[Opening Provided material section]
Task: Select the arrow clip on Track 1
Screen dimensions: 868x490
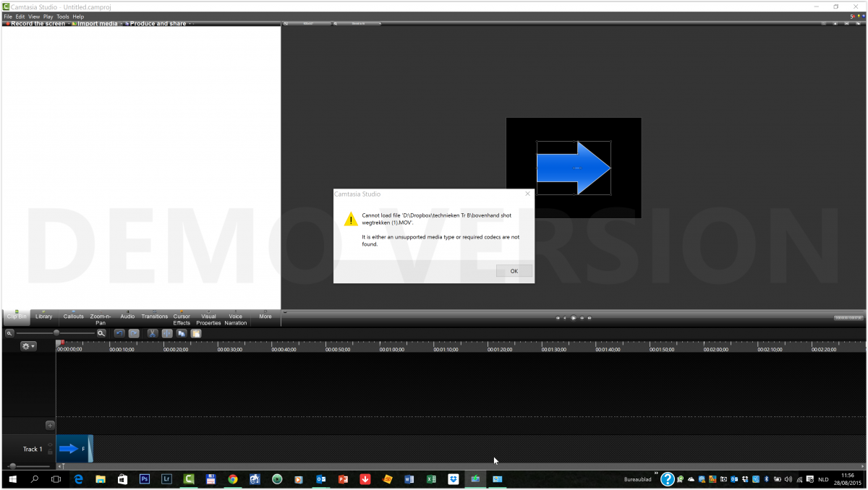Action: coord(71,449)
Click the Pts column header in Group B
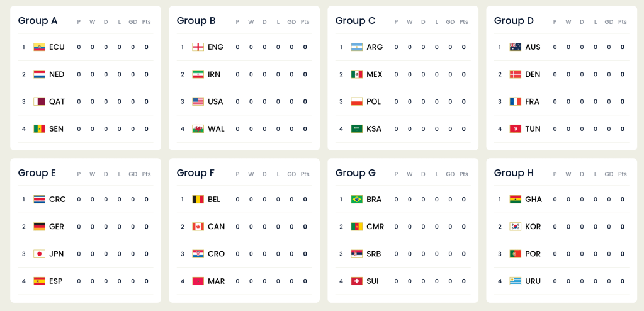Viewport: 644px width, 311px height. (x=305, y=22)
[Closing Provided material section]
Take every record and copy it word for word, dropping the pictures.

Task: Select the arrow clip on Track 1
Screen dimensions: 868x490
Action: coord(71,449)
Click the Pts column header in Group B
Viewport: 644px width, 311px height. (x=305, y=22)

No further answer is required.